DOCUMENT SOURCE:
Critique d'Un obus dans le coeur, de Wajdi Mouawad, vu le 18 avril au théâtre des Déchargeurs
Avec Grégori Baquet, dans une mise en scène de Catherine Cohen
Cette fois-ci encore, comme beaucoup de mes sorties théâtrales, c'est le nom de l'acteur qui m'a attirée. Grégori Baquet, je le cerne bien maintenant, je l'ai suivi ces dernières années, son sourire triste et ses yeux d'une profonde gentillesse qui se marient si bien aux rôles que je lui connais : Julien dans Colombe, de Jean Anouilh, ou Mr Jenkins dans Colorature de Stephen Temperley. Mais un rôle pareil dans une pièce pareille, je ne l'aurais pas envisagé, et c'est avec curiosité, et appréhension, disons-le, que je me suis rendue aux Déchargeurs vendredi dernier.
Wahab, aujourd'hui, peut dire "avant". Pour qu'il puisse dire "avant", il a fallu que quelque chose se passe, et avec nous il va chercher ce qui a pu déclencher cet "avant". Son enfance, sa peur, le changement de sa mère, la guerre civile au Liban, l'attentat d'un bus auquel il a assisté, et la mort, tout se mélange et tout se distingue pour Wahab. Il ne confond rien mais il assimile. Et il nous raconte.
Dans la petite salle des Déchargeurs, avec deux chaises pour seul décor, Grégori Baquet prend le corps de Wahab et nous surprend. Il n'est plus le Grégori Baquet triste et mélancolique que l'on connaissait ; il incarne Wahab avec énergie et émotion, jusqu'à effrayer les spectateurs dans ses instants de folie. Le crane rasé, il remet souvent sa capuche comme pour se protéger de ce qui l'attend. Son regard effrayé ou inquiet se tourne parfois dans notre direction, alors il tourne la tête et continue son histoire. Le comédien voulait nous prouver qu'il pouvait tout jouer : le pari est réussi ; cette part d'émotion et cette faculté à raconter son histoire, seul en scène, il l'a.

DONNÉES FOURNIES:
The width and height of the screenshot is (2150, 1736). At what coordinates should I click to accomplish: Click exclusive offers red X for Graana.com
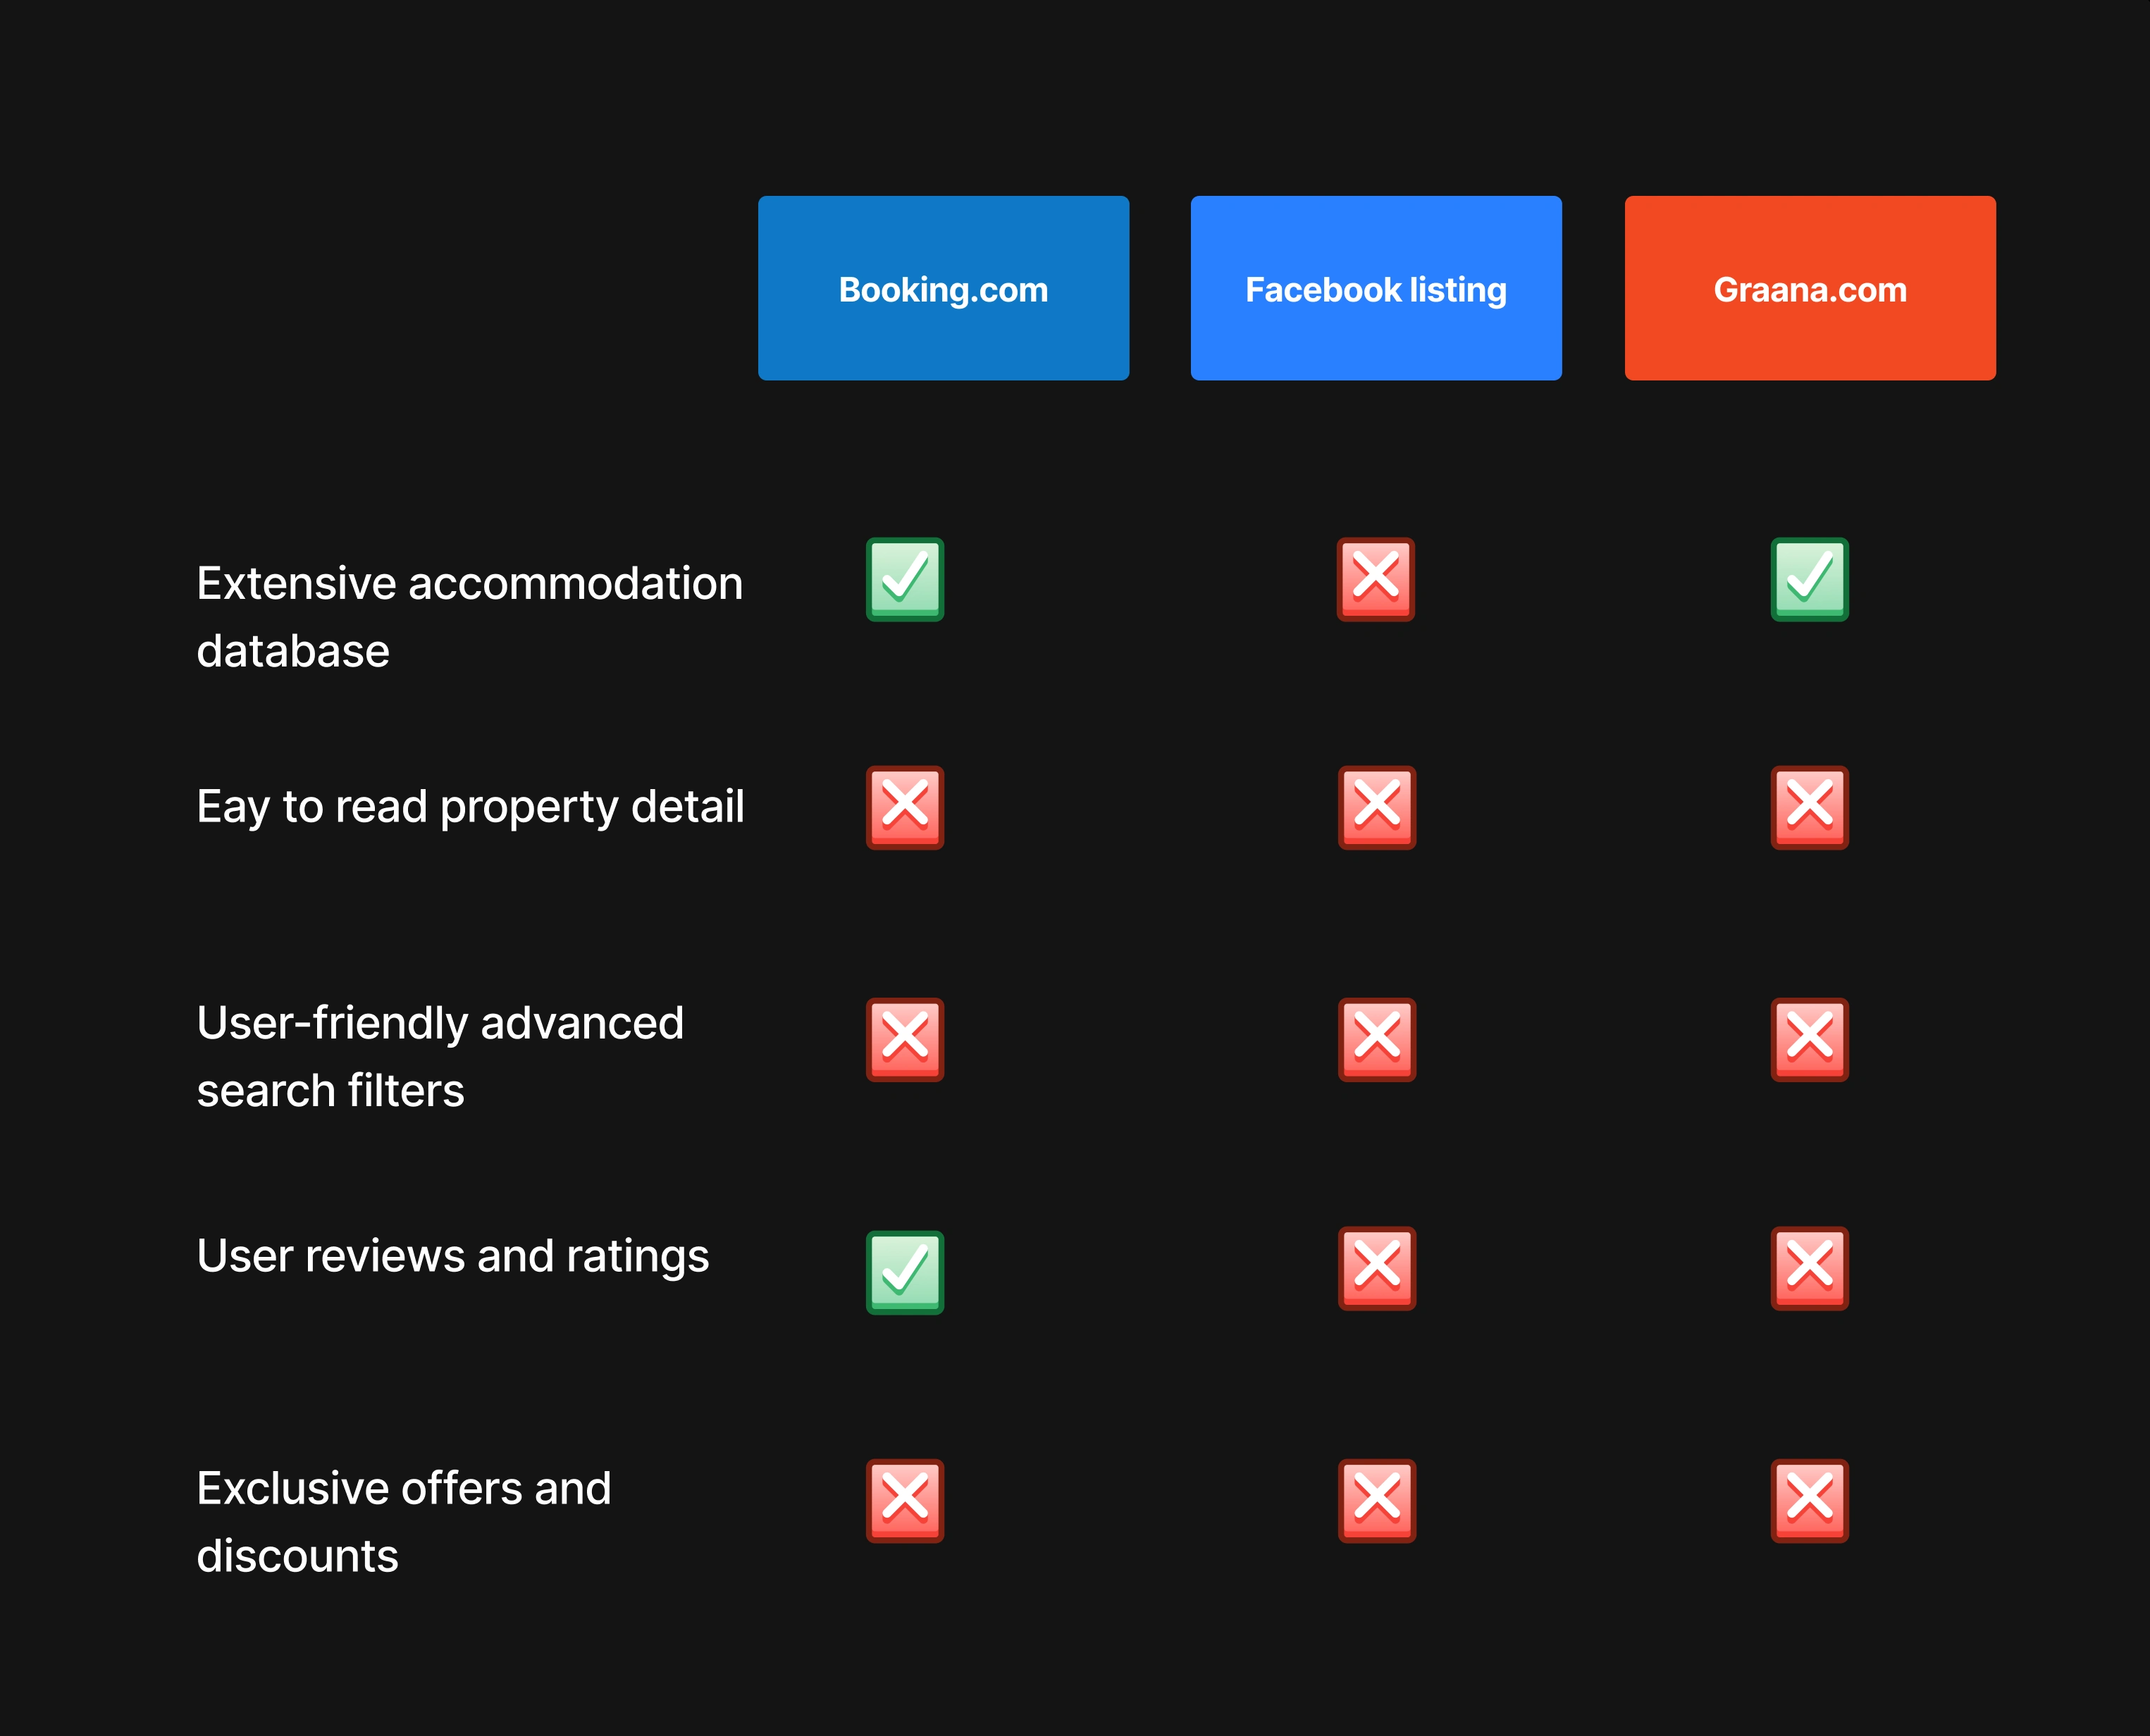pos(1810,1502)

OBJECTIF DE L'EXERCICE: Fournissez la suite de la critique d'Un obus dans le coeur en reprenant juste après sa dernière phrase.

PROBLÈME RÉSOLU:
La langue de Wajdi Mouawad frappe en plein coeur : avec un fil directeur bien dessiné, il parvient à nous raconter beaucoup de choses, tout en laissant la part à l'imagination : tout n'est pas rationnel, tout n'est pas expliqué, et la part d'interprétation personnelle est là. Grégori Baquet donne un corps à l'âme complexe, torturée et perdue, qu'est l'âme de Wahab. Derrière ce personnage, on sent l'émotion et le vécu du narrateur, qui parle ici beaucoup de son histoire personnelle. La peur, la mort, la guerre, il connaît, et les mots le soulignent à merveille. Grégori Baquet, habité par le personnage, est magistral.
Et il ne fait pas le combat seul. La mise en scène qui accompagne le comédien est sans faille : les lumières suspendent le temps et permettent la distinction les différents instants de sa vie. Tout particulièrement, lorsque le comédien décrit l'attentat du bus auquel il a assisté, et que les flammes semblent l'approcher du fond de la scène, l'ambiance inquiétante est retransmise avec brio, et la scène n'en est que plus réussie. L'utilisation des deux chaises enfin, dont je laisse la surprise, contribue encore à l'intelligence de cette mise en scène. Catherine Cohen, qu'on ne connaissait pas, a plus d'une corde à son arc.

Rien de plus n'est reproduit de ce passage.